● Extracted entries
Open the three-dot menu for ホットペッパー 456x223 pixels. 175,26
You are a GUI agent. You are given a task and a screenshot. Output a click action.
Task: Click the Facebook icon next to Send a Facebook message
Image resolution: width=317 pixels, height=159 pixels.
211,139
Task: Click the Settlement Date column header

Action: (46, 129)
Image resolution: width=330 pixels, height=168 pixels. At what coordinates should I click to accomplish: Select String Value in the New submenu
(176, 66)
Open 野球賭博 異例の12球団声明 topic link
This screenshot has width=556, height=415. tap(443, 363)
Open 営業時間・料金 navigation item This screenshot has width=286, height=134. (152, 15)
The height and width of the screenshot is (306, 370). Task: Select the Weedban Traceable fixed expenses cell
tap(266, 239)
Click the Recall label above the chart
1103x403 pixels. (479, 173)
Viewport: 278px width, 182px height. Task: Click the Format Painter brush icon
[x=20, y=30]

---

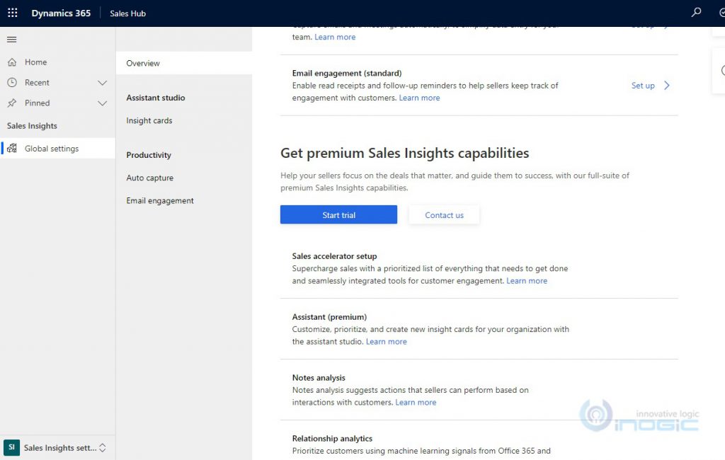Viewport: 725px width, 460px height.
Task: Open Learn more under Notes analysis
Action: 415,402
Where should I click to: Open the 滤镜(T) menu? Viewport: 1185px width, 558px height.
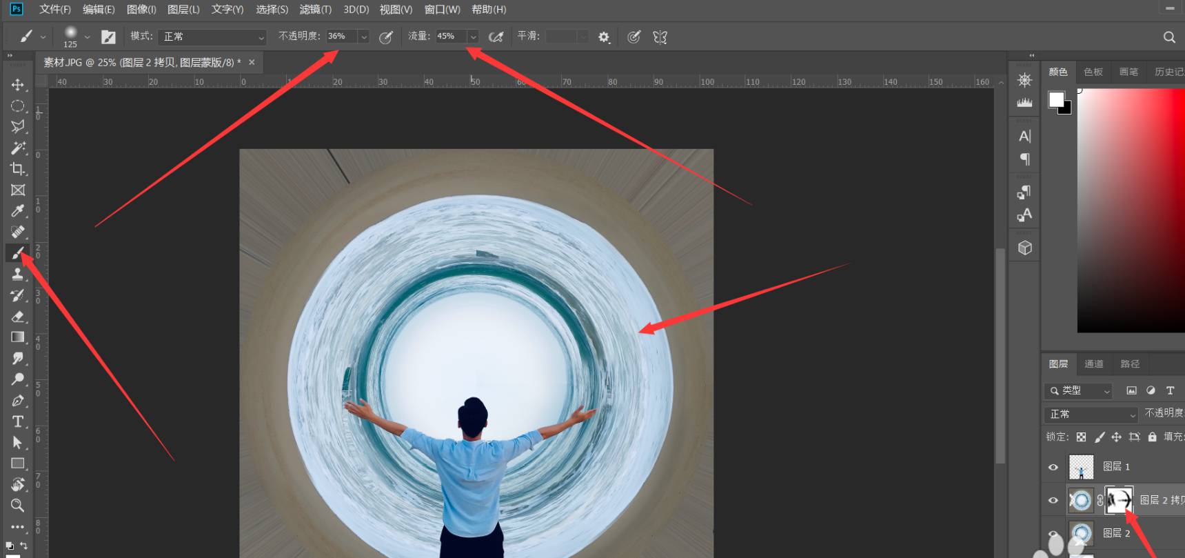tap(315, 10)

* * *

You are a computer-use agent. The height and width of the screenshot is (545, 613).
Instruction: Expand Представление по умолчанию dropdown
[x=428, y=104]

● Problem description
Each line containing "agent" belongs in the answer; pick these out of the material and copy them.

● Response to this exercise
You are a GUI agent. You are given a task and a screenshot. Output a click action.
You are a computer-use agent. The height and width of the screenshot is (545, 613).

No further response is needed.